━━━━━ TEXT SEGMENT

GWA Newsletter: September
Your back to school reading list; what makes a powerful portrait of a woman; and all the art you need to see, read, watch and do this month
Dear Great Women Art Lovers,
I hope you are all well. Coming at you from a sunny London morning!
I’ve been resuming my weekly emails for paid subscribers. Over the past few weeks I’ve shared my summer reading list; the best art to see outside London; a spotlight on Sarah Sze; all the docs I’ve been watching, and the shows I’ve been seeing. Want in? Sign up here.
How should a powerful woman be portrayed in art? One of the best essays I’ve ever read on this fascinating discussion is Mary Beard’s Women in Power for the London Review of Books. She wrote that we have no template for what a powerful woman looks like, except that she looks rather like a man.

━━━━━━━━━━
━━━━━ SUPPLIED DATA

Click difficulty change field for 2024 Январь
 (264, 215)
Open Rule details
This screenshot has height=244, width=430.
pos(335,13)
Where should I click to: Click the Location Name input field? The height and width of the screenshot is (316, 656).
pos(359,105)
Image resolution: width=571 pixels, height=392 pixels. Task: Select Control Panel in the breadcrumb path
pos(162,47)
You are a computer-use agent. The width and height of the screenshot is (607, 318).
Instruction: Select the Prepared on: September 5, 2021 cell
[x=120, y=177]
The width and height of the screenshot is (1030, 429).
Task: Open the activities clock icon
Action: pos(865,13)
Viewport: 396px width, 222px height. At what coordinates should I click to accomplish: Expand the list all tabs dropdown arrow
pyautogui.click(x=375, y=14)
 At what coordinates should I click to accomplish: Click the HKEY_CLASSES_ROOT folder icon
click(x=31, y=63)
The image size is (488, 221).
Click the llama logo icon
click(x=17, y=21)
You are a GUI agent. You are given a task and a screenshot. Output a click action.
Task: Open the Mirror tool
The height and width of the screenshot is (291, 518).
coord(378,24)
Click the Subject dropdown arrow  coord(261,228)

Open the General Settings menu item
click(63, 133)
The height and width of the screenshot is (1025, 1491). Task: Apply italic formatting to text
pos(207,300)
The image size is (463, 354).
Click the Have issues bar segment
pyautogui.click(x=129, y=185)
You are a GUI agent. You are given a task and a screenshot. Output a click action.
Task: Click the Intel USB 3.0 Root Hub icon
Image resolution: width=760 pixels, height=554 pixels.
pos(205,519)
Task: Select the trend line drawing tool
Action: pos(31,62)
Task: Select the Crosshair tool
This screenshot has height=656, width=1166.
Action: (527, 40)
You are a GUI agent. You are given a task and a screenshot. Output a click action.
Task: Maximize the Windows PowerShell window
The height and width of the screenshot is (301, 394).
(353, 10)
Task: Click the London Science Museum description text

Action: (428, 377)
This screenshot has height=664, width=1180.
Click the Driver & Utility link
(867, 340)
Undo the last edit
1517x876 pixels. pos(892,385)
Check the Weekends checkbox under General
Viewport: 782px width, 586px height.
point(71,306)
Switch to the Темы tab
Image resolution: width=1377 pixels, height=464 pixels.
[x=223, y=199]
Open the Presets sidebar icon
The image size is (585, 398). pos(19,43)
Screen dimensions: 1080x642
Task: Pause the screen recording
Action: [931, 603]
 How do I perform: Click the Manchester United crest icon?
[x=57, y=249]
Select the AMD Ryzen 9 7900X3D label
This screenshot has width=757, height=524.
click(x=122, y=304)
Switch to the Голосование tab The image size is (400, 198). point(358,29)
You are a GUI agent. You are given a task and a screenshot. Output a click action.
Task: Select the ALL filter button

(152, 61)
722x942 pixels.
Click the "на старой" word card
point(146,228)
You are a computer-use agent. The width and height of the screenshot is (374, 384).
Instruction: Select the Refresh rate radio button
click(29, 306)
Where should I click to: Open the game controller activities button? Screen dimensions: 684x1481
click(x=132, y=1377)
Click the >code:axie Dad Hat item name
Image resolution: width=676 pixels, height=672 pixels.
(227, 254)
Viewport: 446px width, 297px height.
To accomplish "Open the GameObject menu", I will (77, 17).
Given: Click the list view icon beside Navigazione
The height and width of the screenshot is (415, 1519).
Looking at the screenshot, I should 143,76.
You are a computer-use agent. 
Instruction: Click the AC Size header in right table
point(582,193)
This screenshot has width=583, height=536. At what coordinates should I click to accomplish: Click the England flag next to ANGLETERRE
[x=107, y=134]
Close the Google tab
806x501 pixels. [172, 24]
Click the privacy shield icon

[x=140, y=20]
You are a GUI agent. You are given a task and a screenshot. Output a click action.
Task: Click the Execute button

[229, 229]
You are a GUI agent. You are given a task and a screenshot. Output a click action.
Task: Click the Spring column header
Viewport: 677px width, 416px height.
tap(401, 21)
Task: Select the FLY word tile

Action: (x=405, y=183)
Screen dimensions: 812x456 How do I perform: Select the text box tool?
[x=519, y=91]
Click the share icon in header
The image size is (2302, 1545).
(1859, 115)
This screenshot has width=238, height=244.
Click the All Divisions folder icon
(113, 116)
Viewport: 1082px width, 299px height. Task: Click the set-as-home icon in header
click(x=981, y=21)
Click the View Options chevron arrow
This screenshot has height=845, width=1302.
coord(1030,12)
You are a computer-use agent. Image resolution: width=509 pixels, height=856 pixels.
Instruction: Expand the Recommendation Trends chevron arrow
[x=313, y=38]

━━━━━━━━━━

__WHAT TO DO__.
**1.** Count the lines of the listing that contain the string "chevron", treating case as significant, and give only the number.
**2.** Pick up the Great Women Art newsletter after its last sentence and continue writing it.
The newsletter and the listing are separate material with no connection to each other.

__PER-TASK ANSWERS__.
**1.** 2

**2.**
So when a new portrait by Theresa May by Saied Dai was unveiled last week, where she was decked out in a suit with a stance that evoked Napoleon’s, this got me thinking: do we only ever imagine strong female leaders if they are cosplaying as something they’re not? Read my column this week for The Guardian:
“Imagine a leader. What do you see? How are they presented? What are they wearing? Are they up on a platform or down on the ground? In uniform or in a dress? Are they regal and smart? Full frontal or turned to the side? If it’s a woman, what comes to mind? Last week, Theresa May’s official portrait was unveiled. I don’t know what I was expecting – but it definitely wasn’t this.
At first glance, I found her appearance cold and androgynous, the style evoking that of wartime with its muddying palette and sharp angular shapes. The more I sat with it, the more I realised how good a painting it was, with incredible psychological insight into its subject and the times in which we are living.”
A couple of weeks ago, I wrote another column asking: can we gender switch the sexist nudes dominating art history, and what happens when we do?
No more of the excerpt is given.